Nano-oxides for pollutants remediation (GO, GM, FJ). Ferrihydrite, the structure of which having been debated [Guyodo et al. 2012], is a poorly ordered nanocrystalline iron oxyhydroxide that has been recognized as a major phase controlling pollutant sorption in natural and engineered systems. The impurities present in natural ferrihydrites (Al, Si, P, S ...) can modify their structure, their formation and evolution [Miot et al. 2016] and their sorption properties with respect to contaminants. In the thesis of Areej Adra (2010-2014), we have demonstrated for the first time that aluminum substituted ferrihydrites scavenge arsenic in river sediments downstream from the heavily arsenic-impacted Carnoulès Mine, Gard [Adra et al. 2013]. We have also shown that the presence of iron-substituted aluminum in ferrihydrite significantly modifies the arsenic sorption efficiency, with different effects for As(III) and As(V) [Adra et al. 2016].

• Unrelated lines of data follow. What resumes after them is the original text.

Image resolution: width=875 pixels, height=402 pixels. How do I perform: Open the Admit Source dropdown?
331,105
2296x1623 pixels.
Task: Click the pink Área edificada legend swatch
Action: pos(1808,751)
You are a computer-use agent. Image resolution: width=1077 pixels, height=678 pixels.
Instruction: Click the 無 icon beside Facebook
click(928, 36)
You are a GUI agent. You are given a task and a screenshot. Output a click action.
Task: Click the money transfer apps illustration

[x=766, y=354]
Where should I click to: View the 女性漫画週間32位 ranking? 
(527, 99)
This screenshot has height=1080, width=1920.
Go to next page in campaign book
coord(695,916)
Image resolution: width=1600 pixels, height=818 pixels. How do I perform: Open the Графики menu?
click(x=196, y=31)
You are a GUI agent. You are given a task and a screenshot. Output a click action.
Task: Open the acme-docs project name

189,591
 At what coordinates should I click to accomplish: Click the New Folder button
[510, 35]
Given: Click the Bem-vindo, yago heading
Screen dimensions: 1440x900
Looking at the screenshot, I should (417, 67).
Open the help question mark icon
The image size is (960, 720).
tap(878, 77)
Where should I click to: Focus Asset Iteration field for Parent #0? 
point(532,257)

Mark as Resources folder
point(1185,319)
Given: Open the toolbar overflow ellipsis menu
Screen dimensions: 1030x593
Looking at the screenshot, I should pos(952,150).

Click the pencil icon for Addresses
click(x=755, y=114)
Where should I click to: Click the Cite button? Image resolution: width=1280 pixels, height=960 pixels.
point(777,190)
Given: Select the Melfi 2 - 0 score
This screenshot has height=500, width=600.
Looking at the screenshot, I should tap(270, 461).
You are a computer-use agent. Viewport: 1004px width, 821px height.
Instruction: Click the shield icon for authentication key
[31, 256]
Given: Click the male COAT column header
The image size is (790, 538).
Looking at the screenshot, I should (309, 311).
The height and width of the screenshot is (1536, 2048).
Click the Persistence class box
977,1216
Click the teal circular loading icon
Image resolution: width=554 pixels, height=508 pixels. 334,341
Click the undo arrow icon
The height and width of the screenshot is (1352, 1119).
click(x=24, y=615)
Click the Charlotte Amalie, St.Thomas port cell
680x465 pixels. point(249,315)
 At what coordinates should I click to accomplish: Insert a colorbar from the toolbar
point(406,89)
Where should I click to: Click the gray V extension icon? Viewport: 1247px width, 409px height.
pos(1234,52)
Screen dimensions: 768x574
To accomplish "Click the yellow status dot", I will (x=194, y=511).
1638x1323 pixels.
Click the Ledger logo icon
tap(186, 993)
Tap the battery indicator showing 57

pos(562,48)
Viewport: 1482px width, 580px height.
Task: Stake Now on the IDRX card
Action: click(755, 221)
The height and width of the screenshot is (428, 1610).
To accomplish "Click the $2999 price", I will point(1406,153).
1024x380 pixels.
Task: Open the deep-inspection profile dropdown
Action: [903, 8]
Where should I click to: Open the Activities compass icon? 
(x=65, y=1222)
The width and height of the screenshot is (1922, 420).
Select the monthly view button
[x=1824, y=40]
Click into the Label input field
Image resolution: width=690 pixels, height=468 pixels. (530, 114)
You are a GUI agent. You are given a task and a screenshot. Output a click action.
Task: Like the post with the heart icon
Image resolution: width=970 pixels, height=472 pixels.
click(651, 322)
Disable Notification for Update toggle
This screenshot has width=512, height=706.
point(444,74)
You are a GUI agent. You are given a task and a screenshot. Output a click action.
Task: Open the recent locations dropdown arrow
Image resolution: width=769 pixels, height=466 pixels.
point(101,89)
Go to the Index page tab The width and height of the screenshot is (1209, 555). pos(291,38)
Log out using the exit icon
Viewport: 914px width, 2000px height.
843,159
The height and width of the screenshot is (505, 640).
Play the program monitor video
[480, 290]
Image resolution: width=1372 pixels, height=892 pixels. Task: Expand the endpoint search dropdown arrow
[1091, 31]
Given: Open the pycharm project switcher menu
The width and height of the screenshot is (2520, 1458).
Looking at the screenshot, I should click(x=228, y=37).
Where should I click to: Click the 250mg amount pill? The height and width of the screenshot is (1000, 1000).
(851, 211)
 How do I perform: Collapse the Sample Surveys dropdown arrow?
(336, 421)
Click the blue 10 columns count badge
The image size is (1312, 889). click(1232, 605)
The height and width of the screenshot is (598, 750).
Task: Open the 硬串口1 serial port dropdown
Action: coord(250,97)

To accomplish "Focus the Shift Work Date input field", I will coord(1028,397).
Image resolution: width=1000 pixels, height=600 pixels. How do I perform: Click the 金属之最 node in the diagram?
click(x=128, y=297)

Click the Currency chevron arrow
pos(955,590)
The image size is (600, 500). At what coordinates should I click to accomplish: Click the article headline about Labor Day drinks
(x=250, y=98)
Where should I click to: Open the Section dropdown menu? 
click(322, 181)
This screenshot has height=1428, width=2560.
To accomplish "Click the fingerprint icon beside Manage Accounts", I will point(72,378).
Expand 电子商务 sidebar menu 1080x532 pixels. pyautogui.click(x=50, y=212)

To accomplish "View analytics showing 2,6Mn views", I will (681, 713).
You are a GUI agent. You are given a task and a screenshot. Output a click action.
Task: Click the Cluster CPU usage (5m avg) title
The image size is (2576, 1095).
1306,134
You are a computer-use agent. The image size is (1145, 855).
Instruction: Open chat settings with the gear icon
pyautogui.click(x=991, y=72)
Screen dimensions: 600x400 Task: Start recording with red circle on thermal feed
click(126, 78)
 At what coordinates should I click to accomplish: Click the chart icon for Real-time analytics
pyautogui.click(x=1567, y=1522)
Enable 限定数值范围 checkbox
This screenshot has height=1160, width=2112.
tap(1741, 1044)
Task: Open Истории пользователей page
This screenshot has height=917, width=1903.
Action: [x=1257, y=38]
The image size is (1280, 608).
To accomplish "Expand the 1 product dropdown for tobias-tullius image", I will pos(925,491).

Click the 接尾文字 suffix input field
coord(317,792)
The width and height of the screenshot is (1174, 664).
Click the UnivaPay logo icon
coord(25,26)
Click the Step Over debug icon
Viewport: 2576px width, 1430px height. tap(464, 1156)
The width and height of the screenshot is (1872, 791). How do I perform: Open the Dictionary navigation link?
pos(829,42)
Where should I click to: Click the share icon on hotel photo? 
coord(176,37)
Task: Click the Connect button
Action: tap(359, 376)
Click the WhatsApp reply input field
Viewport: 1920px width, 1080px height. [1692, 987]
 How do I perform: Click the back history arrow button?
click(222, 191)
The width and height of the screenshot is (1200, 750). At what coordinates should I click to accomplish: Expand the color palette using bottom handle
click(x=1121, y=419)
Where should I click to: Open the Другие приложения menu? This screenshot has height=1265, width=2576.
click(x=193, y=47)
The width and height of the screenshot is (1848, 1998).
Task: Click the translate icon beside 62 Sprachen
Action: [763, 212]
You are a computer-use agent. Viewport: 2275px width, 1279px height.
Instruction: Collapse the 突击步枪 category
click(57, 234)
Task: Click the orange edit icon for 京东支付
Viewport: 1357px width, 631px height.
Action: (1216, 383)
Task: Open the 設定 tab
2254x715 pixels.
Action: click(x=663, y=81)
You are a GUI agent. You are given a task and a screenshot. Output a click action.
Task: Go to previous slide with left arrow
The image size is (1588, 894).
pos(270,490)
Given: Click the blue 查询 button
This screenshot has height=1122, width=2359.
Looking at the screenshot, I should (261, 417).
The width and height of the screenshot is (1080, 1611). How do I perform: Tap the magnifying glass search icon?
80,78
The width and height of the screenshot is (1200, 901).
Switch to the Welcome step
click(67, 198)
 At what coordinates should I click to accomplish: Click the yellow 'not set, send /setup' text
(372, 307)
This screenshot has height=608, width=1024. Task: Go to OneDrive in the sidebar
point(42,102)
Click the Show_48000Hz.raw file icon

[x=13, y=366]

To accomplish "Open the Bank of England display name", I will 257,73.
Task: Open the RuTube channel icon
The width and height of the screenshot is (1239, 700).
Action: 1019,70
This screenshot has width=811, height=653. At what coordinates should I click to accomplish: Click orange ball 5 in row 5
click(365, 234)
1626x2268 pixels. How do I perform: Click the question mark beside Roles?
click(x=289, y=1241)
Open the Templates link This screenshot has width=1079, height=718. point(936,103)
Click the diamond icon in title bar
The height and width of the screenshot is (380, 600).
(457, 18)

Meanwhile, a new direction of our work has been dedicated to the search for remarkable surface properties of natural and synthetic nanoparticles toward contaminants. For instance, nanomagnetites efficiently trap inorganic contaminants such as arsenic [Wang et al. 2014]. In addition to these sorption properties, we have recently shown that, nanomagnetite exhibits a particular surface reactivity under oxidizing conditions, which allows the production of reactive oxygen species (ROS) capable of oxidizing and degrading organic pollutants adsorbed at its surface [Ardo et al., 2015]. This new process, which does not require strong oxidants, was the subject of a declaration of invention at the UPMC / CNRS / INRA. This work was carried out during Sandy Ardo's PhD thesis (2011-2014) with Sylvie Nelieu (INRA) as part of a Technological Innovations project of the Ile-de-France Research Network on Sustainable Development (R2DS) in the IdF region.
Some biogenic nanoparticles can also behave as chemical reducers for a wide variety of pollutants, thus offering interesting prospects for alternative water treatment processes. In particular, we validated a new mechanism for reducing nitrate ions by means of a patent filed during the ANO ECOTECH (2010-2013) [Guerbois et al., Patent 2014 – CNRS/UPMC WO2014125217A2], conducted in collaboration with the LCPME in Nancy and several industrial partners (SAUR and Marion-Technology) [Guerbois et al. 2014 ; Ruby et al. 2016]. These themes will be pursued over the next years by promoting interaction with the partners of axis 3 "Interfaces, transport, reactivity in natural media" of LABEX MATISSE.
Figure 4
Remarkable properties (A) of nanomagnetite able to oxidize organic contaminants via Fenton-like reactions [Ardo et al. ES & T 2015] and (B) of biogenic hydroxycarbonate green rust, a lamellar iron hydroxide mineral able to reduce nitrite ions to nitrogen gases [Guerbois et al. ES&T 2014].